(WRITTEN PROBLEM A): Pick out every row below that contains the string "Lunker" and copy each of those rows in full.

(READING TEXT):
▶
The mobile app industry is very lucrative, having generated $45 billion in the U.S. and $253 billion worldwide in 2023. A good user experience is critical to the success of websites and mobile apps.
We’ve shown how perceived ease of use and perceived usefulness impact people’s intention to use and recommend software products. We’ve also shown how those intentions predict actual behaviors, demonstrating a chain of influence from UX metrics to important business outcomes.
Mobile apps are a distinct type of product that warrant their own measurement, but work on standardized mobile app questionnaires has been limited.
In this article, we review how mobile UX has historically been measured and then review three mobile-specific questionnaires: the MPUQ, mod-AUG scales, and SUPR-Qm®.
Lusky and Boehm (2017) reviewed the methods used to evaluate mobile UX. They categorized methods as generic (applicable to a wide range of user experiences, not just mobile), mobile-adapted (originally generic but adapted to mobile evaluation), and mobile-specific (developed for evaluation of mobile UX).
Applying this taxonomy to standardized UX questionnaires, we find numerous examples of researchers using generic UX questionnaires in research on the UX of mobile apps. For example:
- van der Heijden and Sangstad Sørensen (2003) used a standardized consumer acceptance questionnaire, the Hedonic Utilitarian (HED/UT) scale, to measure attitudes toward mobile information services.
- Dhir and Al-kahtani (2013 [PDF]) used the AttrakDiff questionnaire to evaluate the UX of mobile augmented reality prototypes.
- O’Malley et al. (2014) used the Software Usability Measurement Inventory (SUMI) to study a mobile app for adolescent obesity management.
- Kortum and Sorber (2015) used the System Usability Scale (SUS) to assess mobile applications for phones and tablets.
We know of three standardized questionnaires that were developed specifically to assess the UX of mobile apps. Two used the methods of classical test theory (CTT)—the Mobile Phone Usability Questionnaire (MPUQ) and an unnamed questionnaire for the assessment of mobile app usability published by Hoehle and Venkatesh (2015) that we will refer to as the modified Apple UX Guideline (mod-AUG) scales. The third one is the SUPR-Qm, which was developed at MeasuringU using item response theory (IRT, specifically, Rasch scaling) rather than CTT.
◀
(DATA SHOWN):
▶
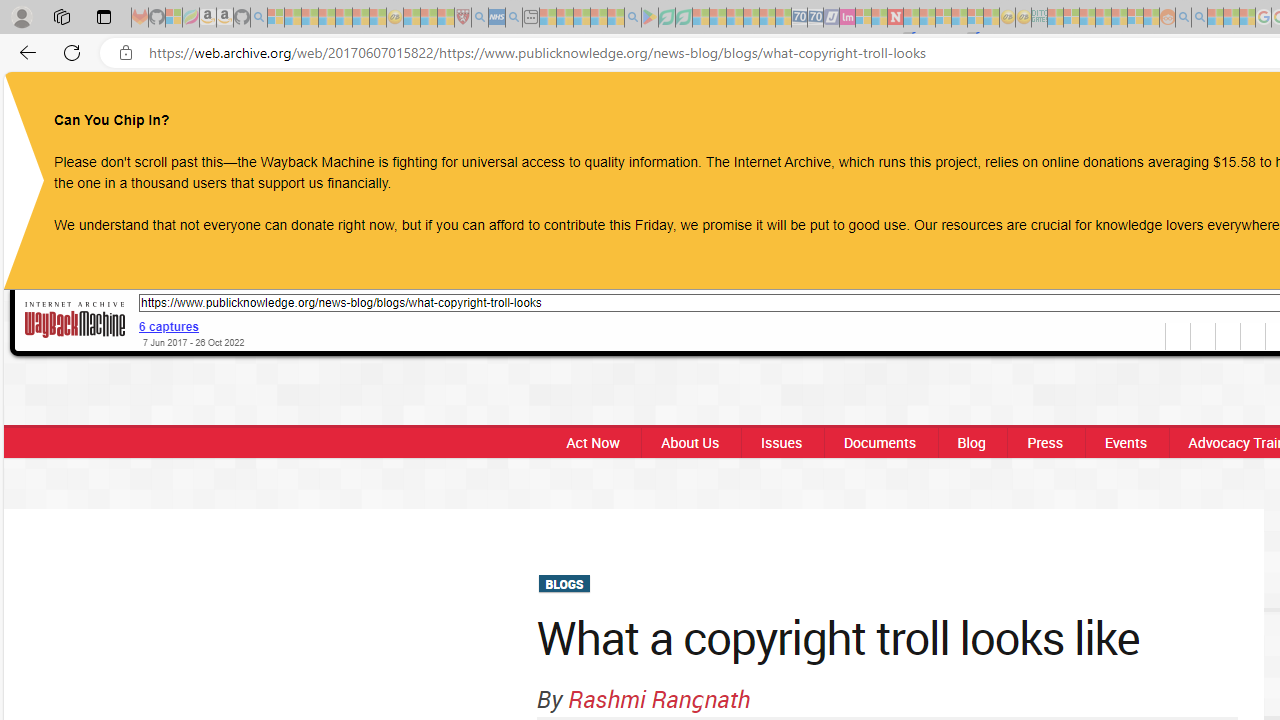
Blog (971, 442)
Documents (879, 442)
Pets - MSN - Sleeping (598, 17)
FACEBOOK (1138, 108)
Events (1125, 442)
Jobs - lastminute.com Investor Portal - Sleeping (847, 17)
FACEBOOK (1138, 108)
Given the description of an element on the screen output the (x, y) to click on. 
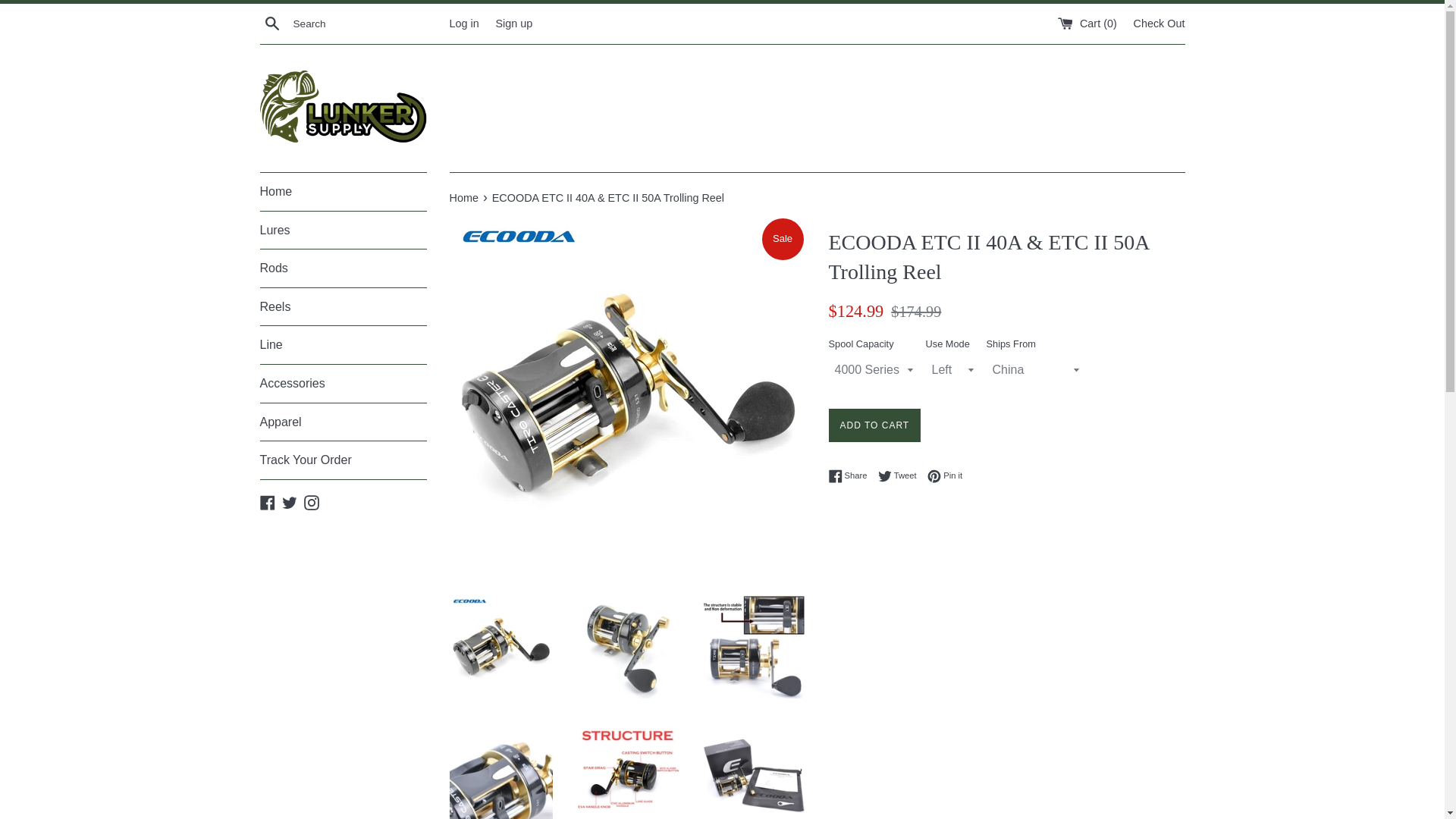
Log in (463, 22)
Lunker Supply on Twitter (289, 501)
Pin on Pinterest (944, 476)
Facebook (267, 501)
Back to the frontpage (464, 197)
Track Your Order (342, 460)
Lunker Supply on Facebook (267, 501)
Home (464, 197)
Sign up (513, 22)
Reels (342, 306)
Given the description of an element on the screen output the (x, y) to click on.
◀
(WRITTEN PROBLEM B): Transcribe the entire passage on measuring mobile app UX above, word for word.

(REPLY A):
Lunker Supply on Twitter (289, 501)
Lunker Supply on Facebook (267, 501)

(REPLY B):
The mobile app industry is very lucrative, having generated $45 billion in the U.S. and $253 billion worldwide in 2023. A good user experience is critical to the success of websites and mobile apps.
We’ve shown how perceived ease of use and perceived usefulness impact people’s intention to use and recommend software products. We’ve also shown how those intentions predict actual behaviors, demonstrating a chain of influence from UX metrics to important business outcomes.
Mobile apps are a distinct type of product that warrant their own measurement, but work on standardized mobile app questionnaires has been limited.
In this article, we review how mobile UX has historically been measured and then review three mobile-specific questionnaires: the MPUQ, mod-AUG scales, and SUPR-Qm®.
Lusky and Boehm (2017) reviewed the methods used to evaluate mobile UX. They categorized methods as generic (applicable to a wide range of user experiences, not just mobile), mobile-adapted (originally generic but adapted to mobile evaluation), and mobile-specific (developed for evaluation of mobile UX).
Applying this taxonomy to standardized UX questionnaires, we find numerous examples of researchers using generic UX questionnaires in research on the UX of mobile apps. For example:
- van der Heijden and Sangstad Sørensen (2003) used a standardized consumer acceptance questionnaire, the Hedonic Utilitarian (HED/UT) scale, to measure attitudes toward mobile information services.
- Dhir and Al-kahtani (2013 [PDF]) used the AttrakDiff questionnaire to evaluate the UX of mobile augmented reality prototypes.
- O’Malley et al. (2014) used the Software Usability Measurement Inventory (SUMI) to study a mobile app for adolescent obesity management.
- Kortum and Sorber (2015) used the System Usability Scale (SUS) to assess mobile applications for phones and tablets.
We know of three standardized questionnaires that were developed specifically to assess the UX of mobile apps. Two used the methods of classical test theory (CTT)—the Mobile Phone Usability Questionnaire (MPUQ) and an unnamed questionnaire for the assessment of mobile app usability published by Hoehle and Venkatesh (2015) that we will refer to as the modified Apple UX Guideline (mod-AUG) scales. The third one is the SUPR-Qm, which was developed at MeasuringU using item response theory (IRT, specifically, Rasch scaling) rather than CTT.